§ Data to use
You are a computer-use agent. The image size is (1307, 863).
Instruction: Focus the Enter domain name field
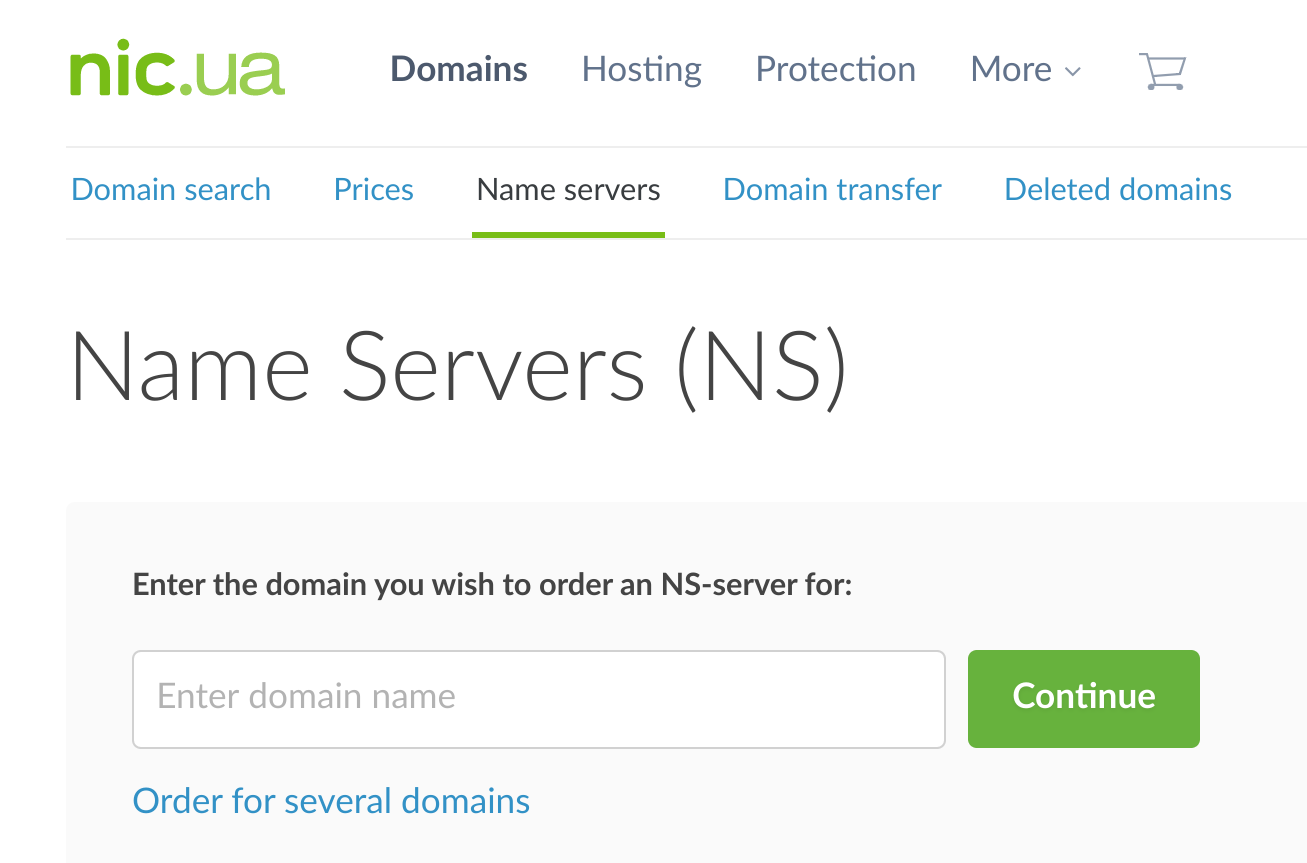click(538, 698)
--
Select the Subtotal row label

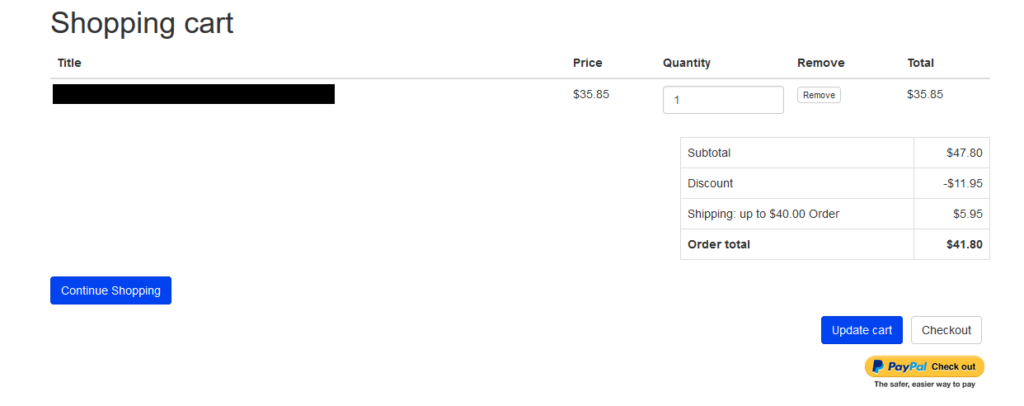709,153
--
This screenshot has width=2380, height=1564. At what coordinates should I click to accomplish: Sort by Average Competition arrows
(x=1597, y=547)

§ Task description
Arrange the items starting at the line containing "You are a computer-use" and ending at the line containing "click(538, 698)" as a Markdown table with columns Row and Line, skipping blank lines. Leave the pictures out of the answer.

§ Full solution
| Row | Line |
|---|---|
| 1 | You are a computer-use agent. The image size is (1307, 863). |
| 2 | Instruction: Focus the Enter domain name field |
| 3 | click(538, 698) |